• _SELECTED PASSAGE_
========================================

We have been criticised for not providing more money for housing. In the last two and a half years we have built more houses than in any five-year period of our predecessors' term in office; built more houses at a time when housing costs rose by 58 per cent between May, 1973, and May of this year. In fact, inflation in respect of building costs was even greater here than elsewhere. That is the situation we have had to face over the last 18 months and that is how the Government has acted in order to cope with it.
As Deputies are aware, the current deficit derived, in part, from our efforts to improve social services, to make life better for the sick, the old, the infirm, the unemployed and deprived in society. Spending on social services has risen from a total of £475 million in 1972-73 to £968 million this year. In that area it is indeed obvious that compassion has been the keynote of our policy. But these efforts on the capital programme have succeeded in keeping unemployment at a lower level than it might have been otherwise. We have managed to keep the percentage increase in the numbers unemployed better than in many other countries I have mentioned, though the rate of unemployment here, in so far as it is comparable, is higher.
But the scope for further action to increase both employment and social benefits is subject to two clear limitations. The first of those is the obvious one referred to here yesterday and again this morning, the amount that can be raised by way of taxation and borrowing. In respect of the yield from additional taxes, the increase in yield from the taxes imposed in the January budget is small in comparison with the capital needs to sustain and increase employment. Our borrowing now — and nobody denies it — is uncomfortably high and needs careful management. Indeed, I need only point out to the House that the total amount to be paid to service the debt this year, at £235 million, would exceed the total capital budget in 1971-72. A great deal of the expenditure that has had to be met by this Government was to deal with the legacy of problems we inherited and we are expected to deal with and overcome these problems in a space of a little over two years, with an unprecedented economic depression affecting the whole world, even the strongest economies.
The second obvious limitation in respect of public expenditure is that it is at the point at which it, in itself, is causing inflation; it arises from the very nature of public expenditure. The Government must raise money with which to finance its services. Of course, if the public were willing to accept that the Government would spend money on their behalf and forego a corresponding amount of spending themselves, then the decision to increase Government expenditure obviously would not increase the total amount of demand or spending within the economy. Of course, this does not happen. What happens is that both public and private expenditure press on the same volume of resources, without either giving way to the other and when the capacity of our economy to supply the variety and quantity of goods people require is limited, the consequence is either inflation or an insupportable increase in the balance of payments deficit. Of course public expenditure contributes in a more direct and measurable way to inflation. Increases in indirect taxation tend to increase the consumer price index which, in turn, causes wage and salary increases or expectations, and increases in direct taxation work in a similar way.

========================================

• _SUPPLIED DATA_

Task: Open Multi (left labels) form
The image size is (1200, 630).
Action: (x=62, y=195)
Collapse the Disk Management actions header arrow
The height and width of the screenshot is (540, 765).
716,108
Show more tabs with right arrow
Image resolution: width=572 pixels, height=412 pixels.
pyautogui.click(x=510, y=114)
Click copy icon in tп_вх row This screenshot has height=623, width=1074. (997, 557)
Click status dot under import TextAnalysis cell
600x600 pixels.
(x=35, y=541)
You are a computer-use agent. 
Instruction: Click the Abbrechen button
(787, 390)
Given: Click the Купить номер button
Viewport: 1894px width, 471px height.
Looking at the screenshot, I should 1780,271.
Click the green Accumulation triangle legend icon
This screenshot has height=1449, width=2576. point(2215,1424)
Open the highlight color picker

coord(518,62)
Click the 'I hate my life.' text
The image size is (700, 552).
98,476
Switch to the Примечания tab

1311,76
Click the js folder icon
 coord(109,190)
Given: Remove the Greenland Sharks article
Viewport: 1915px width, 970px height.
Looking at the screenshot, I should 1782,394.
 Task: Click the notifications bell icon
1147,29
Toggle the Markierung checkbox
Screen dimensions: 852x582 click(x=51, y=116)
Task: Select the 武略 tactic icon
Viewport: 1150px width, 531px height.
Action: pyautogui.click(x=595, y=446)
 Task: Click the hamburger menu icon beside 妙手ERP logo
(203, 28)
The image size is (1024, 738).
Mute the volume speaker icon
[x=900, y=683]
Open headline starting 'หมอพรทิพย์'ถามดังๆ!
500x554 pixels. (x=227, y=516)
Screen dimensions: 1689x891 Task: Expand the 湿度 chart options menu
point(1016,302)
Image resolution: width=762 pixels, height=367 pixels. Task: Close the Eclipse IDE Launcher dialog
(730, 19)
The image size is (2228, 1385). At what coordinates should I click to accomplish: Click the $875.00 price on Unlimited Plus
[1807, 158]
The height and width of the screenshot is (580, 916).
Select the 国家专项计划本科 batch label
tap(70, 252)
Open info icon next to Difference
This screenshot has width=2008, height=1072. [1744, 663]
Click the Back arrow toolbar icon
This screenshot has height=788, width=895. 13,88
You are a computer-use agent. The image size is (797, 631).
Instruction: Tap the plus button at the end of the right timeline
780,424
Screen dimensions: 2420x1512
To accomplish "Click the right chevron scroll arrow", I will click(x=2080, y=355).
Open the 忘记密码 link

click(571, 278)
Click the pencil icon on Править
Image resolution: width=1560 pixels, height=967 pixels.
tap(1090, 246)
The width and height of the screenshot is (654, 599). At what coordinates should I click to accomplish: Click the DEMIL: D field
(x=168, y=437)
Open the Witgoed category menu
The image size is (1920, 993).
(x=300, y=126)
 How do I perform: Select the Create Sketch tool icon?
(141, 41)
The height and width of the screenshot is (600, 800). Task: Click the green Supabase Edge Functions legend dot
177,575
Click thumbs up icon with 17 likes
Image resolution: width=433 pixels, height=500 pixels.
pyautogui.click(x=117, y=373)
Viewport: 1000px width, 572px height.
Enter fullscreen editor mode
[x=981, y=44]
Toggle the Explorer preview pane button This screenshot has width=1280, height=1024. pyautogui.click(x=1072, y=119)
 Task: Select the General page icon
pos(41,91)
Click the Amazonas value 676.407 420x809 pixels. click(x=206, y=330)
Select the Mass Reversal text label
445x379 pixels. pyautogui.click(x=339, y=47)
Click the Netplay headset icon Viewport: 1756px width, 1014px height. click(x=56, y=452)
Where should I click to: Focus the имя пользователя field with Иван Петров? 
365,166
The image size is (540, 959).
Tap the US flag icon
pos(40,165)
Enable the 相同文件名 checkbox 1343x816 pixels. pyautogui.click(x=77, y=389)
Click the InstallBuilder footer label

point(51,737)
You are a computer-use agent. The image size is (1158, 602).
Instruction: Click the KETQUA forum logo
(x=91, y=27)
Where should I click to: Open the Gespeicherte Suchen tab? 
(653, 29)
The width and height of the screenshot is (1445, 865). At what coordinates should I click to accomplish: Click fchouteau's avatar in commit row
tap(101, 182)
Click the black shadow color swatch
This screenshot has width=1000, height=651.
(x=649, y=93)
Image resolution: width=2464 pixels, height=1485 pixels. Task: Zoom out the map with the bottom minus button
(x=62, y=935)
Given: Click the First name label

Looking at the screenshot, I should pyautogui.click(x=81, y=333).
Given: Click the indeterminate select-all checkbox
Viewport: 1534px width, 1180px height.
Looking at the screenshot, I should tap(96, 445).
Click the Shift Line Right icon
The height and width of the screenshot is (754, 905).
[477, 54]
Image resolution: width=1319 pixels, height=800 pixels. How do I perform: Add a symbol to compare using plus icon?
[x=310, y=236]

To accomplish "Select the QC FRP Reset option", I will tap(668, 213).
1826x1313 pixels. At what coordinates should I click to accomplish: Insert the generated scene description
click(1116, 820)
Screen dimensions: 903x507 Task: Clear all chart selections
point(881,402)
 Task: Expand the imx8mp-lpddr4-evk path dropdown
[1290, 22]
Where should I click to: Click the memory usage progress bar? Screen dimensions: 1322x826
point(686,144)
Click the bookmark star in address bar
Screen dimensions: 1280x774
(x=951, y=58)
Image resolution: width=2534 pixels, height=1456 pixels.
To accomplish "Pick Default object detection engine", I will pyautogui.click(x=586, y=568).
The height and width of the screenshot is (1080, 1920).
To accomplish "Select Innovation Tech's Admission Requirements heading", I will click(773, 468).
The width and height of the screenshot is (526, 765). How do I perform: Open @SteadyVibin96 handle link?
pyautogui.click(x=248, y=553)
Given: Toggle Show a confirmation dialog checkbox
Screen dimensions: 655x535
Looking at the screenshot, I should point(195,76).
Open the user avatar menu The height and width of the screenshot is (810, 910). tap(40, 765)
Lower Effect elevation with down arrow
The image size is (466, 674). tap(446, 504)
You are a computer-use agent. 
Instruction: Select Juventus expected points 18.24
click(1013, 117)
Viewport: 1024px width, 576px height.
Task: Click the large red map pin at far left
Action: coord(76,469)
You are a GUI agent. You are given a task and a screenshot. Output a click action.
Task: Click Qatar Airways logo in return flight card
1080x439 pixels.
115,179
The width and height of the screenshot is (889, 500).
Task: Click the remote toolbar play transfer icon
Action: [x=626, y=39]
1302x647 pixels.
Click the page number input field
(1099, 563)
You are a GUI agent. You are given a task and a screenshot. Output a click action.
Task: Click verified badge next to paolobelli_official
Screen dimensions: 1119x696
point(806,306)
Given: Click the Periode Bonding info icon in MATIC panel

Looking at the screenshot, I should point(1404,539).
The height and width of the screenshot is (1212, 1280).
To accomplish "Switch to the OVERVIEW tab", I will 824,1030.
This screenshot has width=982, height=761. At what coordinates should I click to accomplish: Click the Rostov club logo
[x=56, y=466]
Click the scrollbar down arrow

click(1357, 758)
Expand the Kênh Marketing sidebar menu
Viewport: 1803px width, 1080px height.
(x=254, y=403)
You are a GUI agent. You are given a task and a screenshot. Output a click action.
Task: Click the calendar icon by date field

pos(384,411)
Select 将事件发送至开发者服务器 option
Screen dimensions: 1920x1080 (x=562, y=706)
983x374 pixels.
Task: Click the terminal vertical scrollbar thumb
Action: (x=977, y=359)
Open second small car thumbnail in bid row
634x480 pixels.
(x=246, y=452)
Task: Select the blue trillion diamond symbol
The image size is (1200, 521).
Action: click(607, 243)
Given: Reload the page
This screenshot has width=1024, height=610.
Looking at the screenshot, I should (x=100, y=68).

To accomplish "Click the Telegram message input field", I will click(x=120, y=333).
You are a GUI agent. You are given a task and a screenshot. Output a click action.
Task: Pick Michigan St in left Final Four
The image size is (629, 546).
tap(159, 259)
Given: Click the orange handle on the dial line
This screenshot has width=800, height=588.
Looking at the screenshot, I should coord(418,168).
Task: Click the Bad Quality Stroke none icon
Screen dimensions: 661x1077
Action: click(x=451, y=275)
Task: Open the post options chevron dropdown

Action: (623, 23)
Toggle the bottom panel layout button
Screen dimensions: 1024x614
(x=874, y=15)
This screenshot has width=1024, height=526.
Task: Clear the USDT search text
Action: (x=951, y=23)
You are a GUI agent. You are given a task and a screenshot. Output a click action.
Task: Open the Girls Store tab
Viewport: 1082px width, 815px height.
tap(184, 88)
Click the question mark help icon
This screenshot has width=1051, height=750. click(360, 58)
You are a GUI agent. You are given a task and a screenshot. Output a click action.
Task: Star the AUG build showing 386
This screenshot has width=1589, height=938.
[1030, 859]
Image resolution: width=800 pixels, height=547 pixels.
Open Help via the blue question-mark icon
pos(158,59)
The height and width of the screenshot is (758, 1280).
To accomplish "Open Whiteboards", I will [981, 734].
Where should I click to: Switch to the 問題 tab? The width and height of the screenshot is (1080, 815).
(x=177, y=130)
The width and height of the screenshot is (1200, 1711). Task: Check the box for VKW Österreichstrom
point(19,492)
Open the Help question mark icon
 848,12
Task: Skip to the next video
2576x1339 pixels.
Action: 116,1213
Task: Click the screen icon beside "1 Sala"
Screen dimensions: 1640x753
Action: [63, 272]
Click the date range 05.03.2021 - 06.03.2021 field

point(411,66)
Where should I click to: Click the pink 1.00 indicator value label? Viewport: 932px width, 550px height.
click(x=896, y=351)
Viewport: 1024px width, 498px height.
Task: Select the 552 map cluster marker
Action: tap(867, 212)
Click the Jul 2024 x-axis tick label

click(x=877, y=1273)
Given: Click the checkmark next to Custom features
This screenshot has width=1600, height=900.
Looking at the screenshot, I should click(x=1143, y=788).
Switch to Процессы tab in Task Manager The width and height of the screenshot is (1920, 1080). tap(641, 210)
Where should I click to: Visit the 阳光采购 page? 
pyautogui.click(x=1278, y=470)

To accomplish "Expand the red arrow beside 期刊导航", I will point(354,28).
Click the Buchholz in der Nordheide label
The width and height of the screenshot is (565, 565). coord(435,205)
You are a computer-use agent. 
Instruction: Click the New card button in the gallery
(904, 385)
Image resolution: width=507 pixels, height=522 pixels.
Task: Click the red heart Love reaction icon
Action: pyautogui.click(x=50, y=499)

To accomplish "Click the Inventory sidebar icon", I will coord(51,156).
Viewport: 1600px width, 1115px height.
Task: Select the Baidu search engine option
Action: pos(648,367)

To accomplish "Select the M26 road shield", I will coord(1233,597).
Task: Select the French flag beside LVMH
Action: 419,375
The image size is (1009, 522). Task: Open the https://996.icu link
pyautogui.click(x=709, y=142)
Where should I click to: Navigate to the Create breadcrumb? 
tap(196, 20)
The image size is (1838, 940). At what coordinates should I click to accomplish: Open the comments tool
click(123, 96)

========================================

Can you carry the speech on public spending and inflation forward from its final sentence?

• _TASK OUTPUT_
There is no source of funds on which the State or anyone else can draw inexhaustibly. To take an example of this, one suggestion has been made that somehow we should use the banks' profits. The banks have made and are making a substantial contribution to the financing and management of State programmes. They are taking the initiatives in relation to housing which the Minister for Finance has dealt with yesterday in his opening speech. They provide finance for agriculture, industry and trade. It is important that everyone should be aware of the contribution the banks are making to the running of the State, and in fairness this should be acknowledged.
What they are dealing with is the money which the people of this State and of other States have left with them, no more and no less. Like other institutions here and elsewhere they make a certain level of profit from their business. That profit is subject to the same rules, more or less, and the same requirements in respect of taxation as the profits of other businesses and I may say, erosion by inflation as the surpluses of any other concern. And these profits are just as necessary, as in other businesses, to the health and well-being of the system, which, so far as the banks are concerned, must safeguard the accounts of tens of thousands of ordinary individuals throughout the State.
Another illusion we must rid ourselves of is that profits may somehow provide the funds for further public expenditure, or, alternatively, that somehow they are inimical to progress. For us, the reverse is true. I say this not in any provocative spirit, but simply to get the facts established. This country depends to a critical extent on the quality and the quantity of the investment it can attract. We must have new factories and new machinery in old factories. We must have farms which are better stocked and better equipped. We must have hotels and offices and shops which are efficient and give value. These things can come about only if industry and agriculture make a profit sufficient to finance new investment and they are left a fair amount of surplus in this way. They can only reinvest and re-equip if the surplus they are left with is adequate to attract and encourage investment and those who have money to invest with them.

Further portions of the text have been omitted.